Como ocurre en las grandes casas, aquí antes de que se cocinara, tuvieron ultramarinos bien surtido o fina ‘épicerie’, que en francés suena a canela en rama. Chez Mattin fue refugio de piratas, vendió cordeles, bacaladas, vino embotellado e hizo enseres útiles de marinería en pleno camino a Santiago de Compostela. Más tarde llegaron los tiempos modernos con sus primeros supermercados y el garito, atendido por Michel Niquet y familia, se reconvirtió en 1970 en restaurante, sirviendo las especialidades que durante años hirvieron en la trastienda a fuego lento, perlón relleno, salmonetes en cazuela y guisos marineros, pues el patrón fue reputado salsero que aprendió el oficio con el viejo Laporte del Café de París.
Pero el florón de la casa fue el Ttoro, esa zarzuela de pescados y mariscos servidos en caldo corto, especie de eusko-bullabesa que todo quisqui menciona, nadie prueba y que a diferencia de las sopas del otro lado de la muga, lleva congrio, rape o merluza en trozos hermosos sin desmenuzar. Hoy la siguen cocinando como siempre, pues Niquet es tercera generación de chefs en la casa y sigue preocupándose de respetar la receta, escoltado por Vinçent Toyos.
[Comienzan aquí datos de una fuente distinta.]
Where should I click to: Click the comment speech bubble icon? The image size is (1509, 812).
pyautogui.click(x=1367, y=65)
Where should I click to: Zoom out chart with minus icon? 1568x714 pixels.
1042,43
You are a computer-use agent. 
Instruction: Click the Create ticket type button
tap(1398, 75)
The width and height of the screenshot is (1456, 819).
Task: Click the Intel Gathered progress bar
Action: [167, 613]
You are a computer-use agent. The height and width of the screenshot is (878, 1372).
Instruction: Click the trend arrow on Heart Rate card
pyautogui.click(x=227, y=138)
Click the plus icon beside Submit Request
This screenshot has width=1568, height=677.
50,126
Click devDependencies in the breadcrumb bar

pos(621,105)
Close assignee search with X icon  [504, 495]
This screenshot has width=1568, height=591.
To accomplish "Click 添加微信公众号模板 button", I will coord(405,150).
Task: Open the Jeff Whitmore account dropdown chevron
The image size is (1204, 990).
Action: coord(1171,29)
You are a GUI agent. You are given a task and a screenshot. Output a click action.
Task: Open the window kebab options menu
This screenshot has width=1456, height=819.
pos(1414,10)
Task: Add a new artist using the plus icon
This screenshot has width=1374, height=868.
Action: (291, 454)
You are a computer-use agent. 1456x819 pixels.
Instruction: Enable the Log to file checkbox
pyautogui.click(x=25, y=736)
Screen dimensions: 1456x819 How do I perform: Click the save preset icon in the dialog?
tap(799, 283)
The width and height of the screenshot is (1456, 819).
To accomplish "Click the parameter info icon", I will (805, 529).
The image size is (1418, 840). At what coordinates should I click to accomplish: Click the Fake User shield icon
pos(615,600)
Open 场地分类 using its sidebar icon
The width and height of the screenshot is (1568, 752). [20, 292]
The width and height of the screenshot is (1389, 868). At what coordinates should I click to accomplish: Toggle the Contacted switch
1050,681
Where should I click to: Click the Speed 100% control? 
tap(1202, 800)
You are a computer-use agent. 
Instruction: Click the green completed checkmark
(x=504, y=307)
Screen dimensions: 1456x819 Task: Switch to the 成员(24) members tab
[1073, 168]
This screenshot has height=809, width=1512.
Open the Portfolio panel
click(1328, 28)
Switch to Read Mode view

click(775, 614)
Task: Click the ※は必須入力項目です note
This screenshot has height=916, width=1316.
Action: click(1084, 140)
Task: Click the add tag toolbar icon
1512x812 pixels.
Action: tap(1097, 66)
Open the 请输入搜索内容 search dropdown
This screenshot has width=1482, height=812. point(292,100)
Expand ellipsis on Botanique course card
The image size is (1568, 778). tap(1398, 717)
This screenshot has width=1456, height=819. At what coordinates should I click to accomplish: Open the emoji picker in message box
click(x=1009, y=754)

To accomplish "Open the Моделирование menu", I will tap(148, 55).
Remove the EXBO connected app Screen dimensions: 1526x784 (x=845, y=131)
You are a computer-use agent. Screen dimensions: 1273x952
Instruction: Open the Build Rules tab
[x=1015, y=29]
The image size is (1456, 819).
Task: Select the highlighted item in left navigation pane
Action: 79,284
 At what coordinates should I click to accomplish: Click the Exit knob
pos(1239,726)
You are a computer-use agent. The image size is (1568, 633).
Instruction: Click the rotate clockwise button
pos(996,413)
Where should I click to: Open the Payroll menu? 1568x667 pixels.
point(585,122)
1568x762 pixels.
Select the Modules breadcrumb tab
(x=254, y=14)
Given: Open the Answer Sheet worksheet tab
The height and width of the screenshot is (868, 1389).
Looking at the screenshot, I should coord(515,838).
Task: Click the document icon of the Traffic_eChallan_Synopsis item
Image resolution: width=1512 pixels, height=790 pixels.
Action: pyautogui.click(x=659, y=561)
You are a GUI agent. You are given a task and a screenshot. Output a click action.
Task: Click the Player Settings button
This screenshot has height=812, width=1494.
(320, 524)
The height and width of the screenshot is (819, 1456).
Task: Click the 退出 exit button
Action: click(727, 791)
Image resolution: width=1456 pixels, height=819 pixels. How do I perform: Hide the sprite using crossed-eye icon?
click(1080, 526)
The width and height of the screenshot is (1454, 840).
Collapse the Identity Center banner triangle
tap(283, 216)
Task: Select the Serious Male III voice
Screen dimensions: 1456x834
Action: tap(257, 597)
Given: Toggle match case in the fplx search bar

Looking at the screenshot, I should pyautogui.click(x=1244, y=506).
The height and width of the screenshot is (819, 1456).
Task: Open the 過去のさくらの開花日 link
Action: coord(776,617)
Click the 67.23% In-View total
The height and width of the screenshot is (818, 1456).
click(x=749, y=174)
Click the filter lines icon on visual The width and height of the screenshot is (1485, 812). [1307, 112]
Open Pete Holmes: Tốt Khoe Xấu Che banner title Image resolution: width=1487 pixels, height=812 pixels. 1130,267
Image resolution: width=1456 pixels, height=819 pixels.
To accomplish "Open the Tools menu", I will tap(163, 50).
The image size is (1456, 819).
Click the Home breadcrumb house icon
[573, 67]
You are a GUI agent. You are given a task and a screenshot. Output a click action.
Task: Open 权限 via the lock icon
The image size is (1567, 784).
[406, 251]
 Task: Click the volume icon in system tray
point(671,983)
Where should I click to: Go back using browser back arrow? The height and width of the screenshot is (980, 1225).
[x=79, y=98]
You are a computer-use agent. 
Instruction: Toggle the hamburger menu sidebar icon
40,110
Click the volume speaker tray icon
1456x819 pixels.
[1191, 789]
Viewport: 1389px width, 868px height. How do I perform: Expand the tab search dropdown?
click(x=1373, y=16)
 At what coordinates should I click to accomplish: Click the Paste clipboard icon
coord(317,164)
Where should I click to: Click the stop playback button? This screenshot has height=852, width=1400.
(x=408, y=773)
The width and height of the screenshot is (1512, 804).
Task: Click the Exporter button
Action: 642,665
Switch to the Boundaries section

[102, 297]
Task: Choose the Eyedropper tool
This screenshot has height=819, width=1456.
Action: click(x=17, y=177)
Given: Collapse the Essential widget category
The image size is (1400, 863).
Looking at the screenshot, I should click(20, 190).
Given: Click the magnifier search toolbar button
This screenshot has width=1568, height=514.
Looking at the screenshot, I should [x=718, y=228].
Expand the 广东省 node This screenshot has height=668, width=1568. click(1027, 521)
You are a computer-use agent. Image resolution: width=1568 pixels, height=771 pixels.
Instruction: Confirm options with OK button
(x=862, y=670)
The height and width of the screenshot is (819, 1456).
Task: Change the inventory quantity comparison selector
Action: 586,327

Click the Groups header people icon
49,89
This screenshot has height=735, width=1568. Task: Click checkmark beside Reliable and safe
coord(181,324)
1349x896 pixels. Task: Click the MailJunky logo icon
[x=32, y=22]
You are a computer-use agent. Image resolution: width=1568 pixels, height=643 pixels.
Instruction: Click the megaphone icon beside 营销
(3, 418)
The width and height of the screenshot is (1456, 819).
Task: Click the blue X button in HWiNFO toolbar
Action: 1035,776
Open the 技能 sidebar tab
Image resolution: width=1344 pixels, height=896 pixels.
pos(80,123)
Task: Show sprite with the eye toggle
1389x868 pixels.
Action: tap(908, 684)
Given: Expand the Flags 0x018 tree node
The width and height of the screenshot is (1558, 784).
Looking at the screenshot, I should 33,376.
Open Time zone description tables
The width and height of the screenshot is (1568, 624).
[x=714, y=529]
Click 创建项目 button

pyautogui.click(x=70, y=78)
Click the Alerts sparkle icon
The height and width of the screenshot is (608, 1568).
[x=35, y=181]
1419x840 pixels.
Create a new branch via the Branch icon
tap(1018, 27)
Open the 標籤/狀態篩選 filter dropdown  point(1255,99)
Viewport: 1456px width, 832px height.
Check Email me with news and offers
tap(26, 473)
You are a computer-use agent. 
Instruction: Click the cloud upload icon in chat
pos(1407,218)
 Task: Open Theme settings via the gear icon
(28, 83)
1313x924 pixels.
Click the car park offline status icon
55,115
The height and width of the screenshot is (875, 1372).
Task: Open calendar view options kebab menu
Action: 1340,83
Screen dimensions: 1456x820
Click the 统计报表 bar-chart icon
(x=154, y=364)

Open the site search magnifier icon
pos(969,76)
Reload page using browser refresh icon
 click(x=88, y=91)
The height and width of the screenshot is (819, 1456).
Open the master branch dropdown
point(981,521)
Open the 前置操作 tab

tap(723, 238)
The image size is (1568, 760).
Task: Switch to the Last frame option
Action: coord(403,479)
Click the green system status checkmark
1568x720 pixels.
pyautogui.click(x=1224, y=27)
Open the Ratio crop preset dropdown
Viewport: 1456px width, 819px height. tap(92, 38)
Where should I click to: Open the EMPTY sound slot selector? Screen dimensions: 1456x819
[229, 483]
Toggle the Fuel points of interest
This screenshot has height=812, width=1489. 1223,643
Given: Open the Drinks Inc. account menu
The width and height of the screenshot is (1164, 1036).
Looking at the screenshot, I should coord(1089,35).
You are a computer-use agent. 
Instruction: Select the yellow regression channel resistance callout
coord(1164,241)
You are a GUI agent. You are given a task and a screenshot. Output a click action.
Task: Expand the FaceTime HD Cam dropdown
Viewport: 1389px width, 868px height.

El local es de película de Louis de Funès, mesas de madera y viejos aparadores de mármol, una pequeña barra a la entrada y la cocina al fondo. El comedor disfruta, mastica, brinda y se lo pasa teta. Bégnat y Caroline Toyos dirigen la sala con remango y confiesan haber dado de cenar al mismísimo Michel Guérard, que es la cocina francesa viviente, un chef que no sale a jamar a cualquier lado. Niquet está de vuelta, guisó muchos años en ‘Pain, Adour et Fantaisie’ y conoció la modernidad, cuando nuestros chefs patrios engordaban sus salsas con harina. Allá, en Grenade-sur-l’Adour escuchó el grito de guerra del último mohicano, Didier Oudill: «Es hora, cocineros, de que os despreocupéis de nosotros los chefs, es hora de que os emancipéis en lugar de continuar imitándonos».
Por eso Michel se refugió en casa, se anudó el mandil y volvió a guisar platos esenciales: tartar de atún, terrina verdadera de foie gras, tomates rellenos, pato confitado con patatas fritas en grasa, paloma o ciervo en salsa, tartas de azúcar con helado, cuajadas y confites. Y mantienen vivo el Ttoro, esa sopa tótem de ligazón misteriosa que reconforta a todo el que la prueba, sea bucanero, príncipe, obispo, viajero, rey o mendigo, tanto da, les plantan una cazuela ardiente en el centro de la mesa con su cucharón y allá se las arreglen.